Model evaluation and comparison with MIMESIS
We investigated the ability of the MIMESIS-2 model to correctly identify the occurrence of WNV events, both in space and time, and its capacity to quantify the annual number of human WNV cases and the timing of the first WNV event in the year. The performance of many quantities of interest, such as the severity and timing of occurrence of human WNV cases, was also compared output from the original MIMESIS model26.
Occurrence of WNV events
Starting with the spatial analysis, we considered the fit of the model to replicate the observed 385 WNV events out of 3,900 (325*12) possible events across municipalities. MIMESIS-2 was able to correctly identify 356 of them, generated only one false alarm, and correctly modelled 3,514 true negatives.

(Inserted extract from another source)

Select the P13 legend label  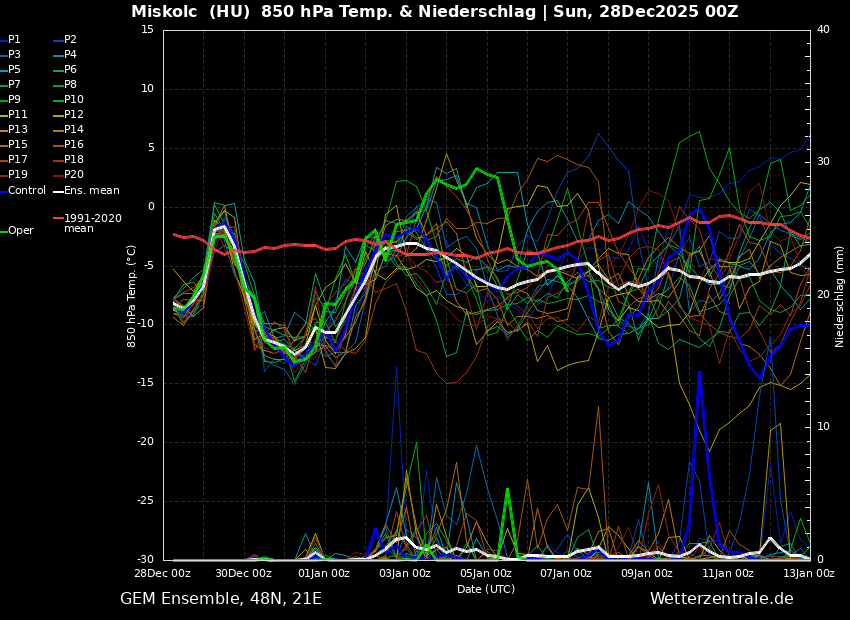[x=17, y=130]
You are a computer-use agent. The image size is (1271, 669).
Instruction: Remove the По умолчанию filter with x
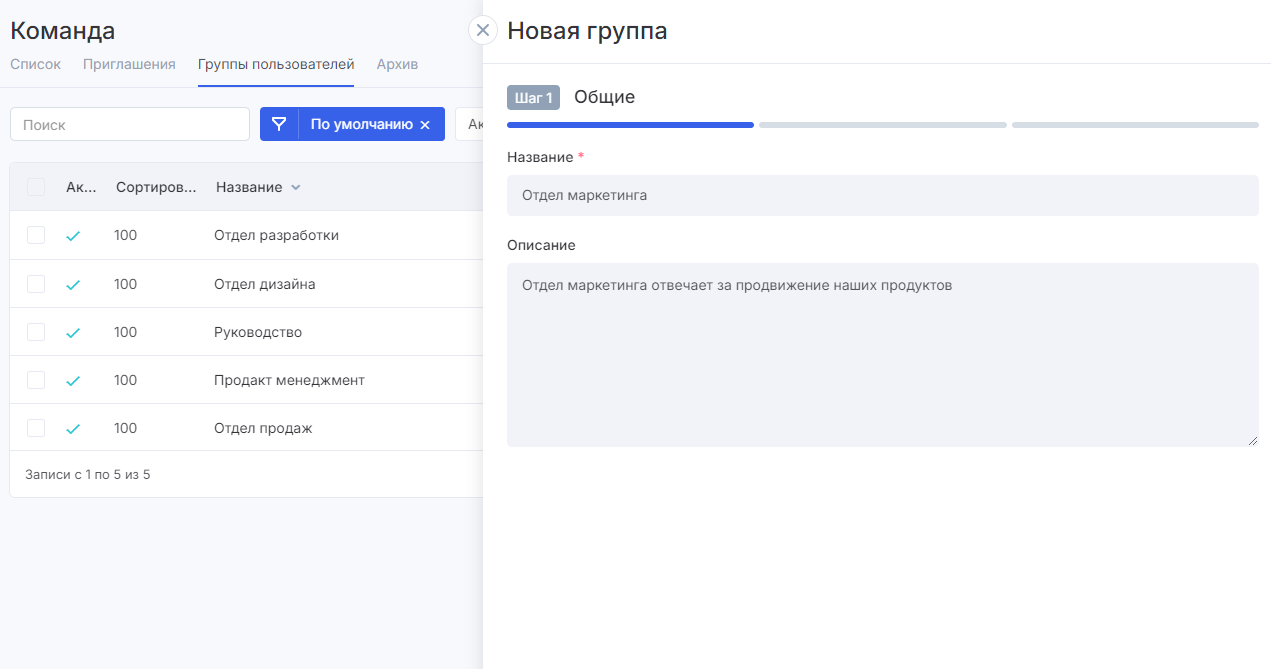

The performance of MIMESIS-2 was then evaluated according to four indices: the probability of detection (POD), false alarm rate (FAR), miss rate (MIS), and critical success index (CSI), described in the Methods section. For the POD, MIS and CSI, we considered the 154 municipalities with at least one reported and laboratory-confirmed human WNV case over the 12-year period, while for the FAR, we considered the 153 municipalities where at least one human WNV case was modelled over the same period. We split the (0.0–1.0) index interval into five equally sized bins to derive for each index, the fraction of municipalities falling into each bin. Both the POD and CSI were above 0.8 for 139 municipalities out of 154, while the MIS was below 0.2 for 142 municipalities (out of 154) and the FAR was always below 0.2, with one false alarm produced in a municipality where WNV events were observed in eight out of twelve years (Table 1).
We also analysed how the model performed in different years by studying the multiannual evolution of the indices. Both the aggregated POD and CSI were equal to 0.92, with annual variations ranging from 0.72 (2021) to 1 (2011 and 2014). The aggregated MIS was 0.08, ranging from 0.0 (2011 and 2014) to 0.28 (2021). The FAR was virtually 0, being always equal to 0.0, with the only exception being 2017, when it was 0.1 (Table 2).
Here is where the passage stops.